Thu Feb 14, 12:22 AM ET
President Bush is rarely as vivid about the specter of terrorism as he is when he's trying to stampede Congress into doing something it should think twice about. On Wednesday, he demanded quick passage of a flawed surveillance measure because "terrorists are planning attacks on our country ... that will make Sept. 11 pale by comparison."
Whoa. There's little dispute that terrorists want to strike the United States in horrific ways, or that the government should aggressively hunt them down and stop them. But there's a legitimate debate over how much of Americans' hard-won civil liberties it's necessary to trade away to fight and win, and how much to curtail the traditional role of judges in overseeing wiretapping that involves Americans. The president has frequently gotten this trade-off wrong, and he's doing it again.
Bush wants to extend for six more years the broad eavesdropping powers a too-pliant Congress temporarily gave him last August. That law effectively legalized the illegal wiretapping the administration had already been conducting for years on Bush's say-so. In a troubling twist, the follow-on measure approved by the Senate on Tuesday would also grant amnesty to phone companies that conducted the warrantless eavesdropping and now face about 40 lawsuits.

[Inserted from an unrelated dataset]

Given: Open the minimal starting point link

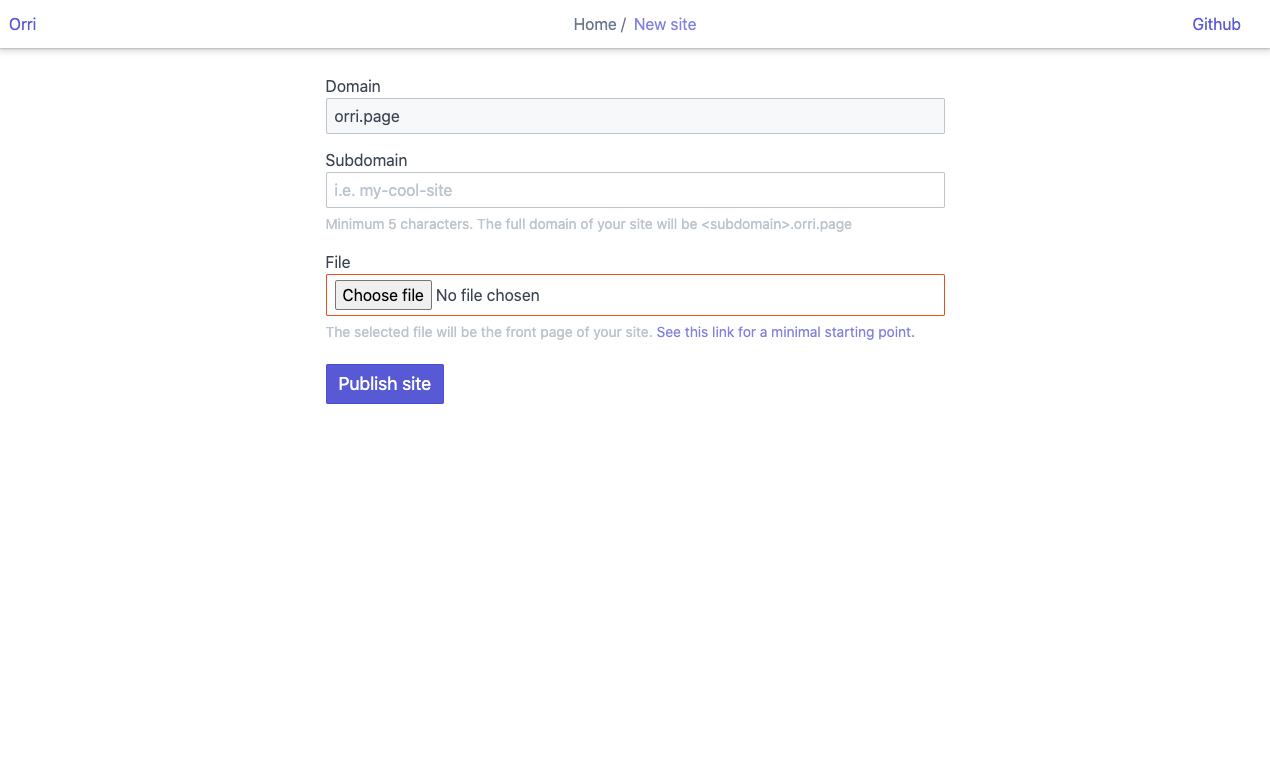Looking at the screenshot, I should coord(785,332).
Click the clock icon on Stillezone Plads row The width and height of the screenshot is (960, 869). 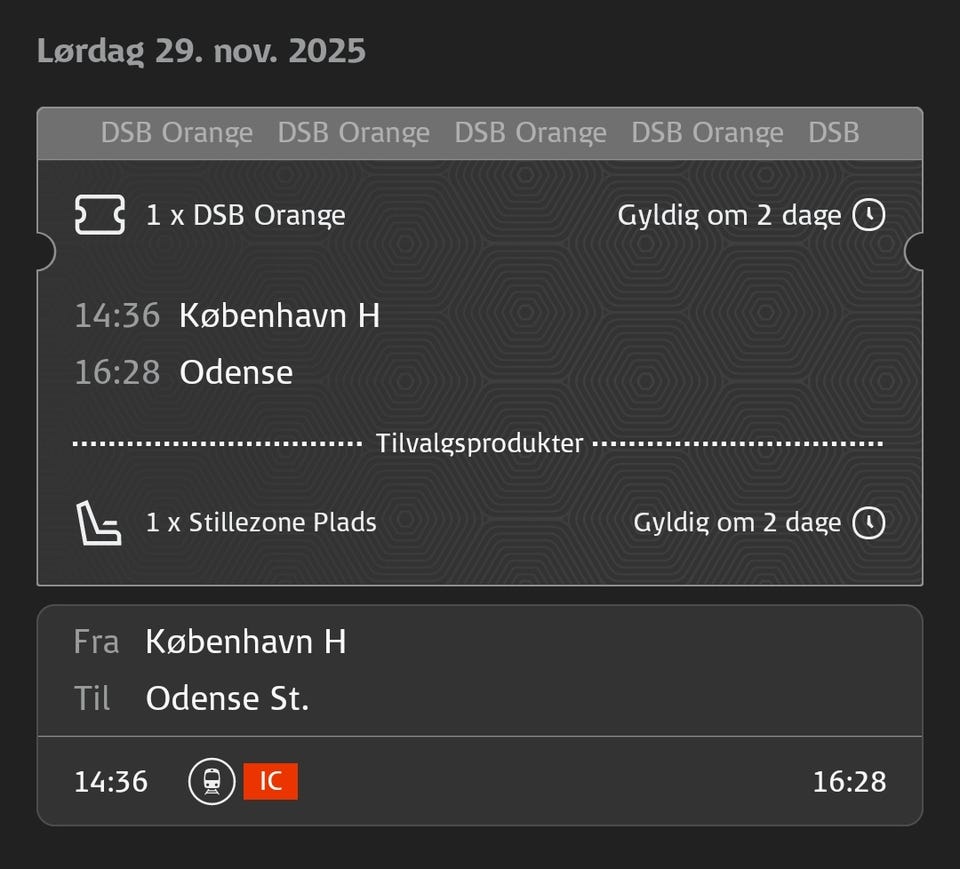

It's regrettable that the Senate, including 19 Democrats, rolled over to the demands of the administration and telecommunication lobby. History shows that when judicial oversight is reduced, government agencies' snooping inevitably extends beyond national security threats to political opponents, journalists, protesters and other domestic annoyances. When an administration tries to end run the law, telecommunication companies should be a crucial last line of resistance to protect your privacy.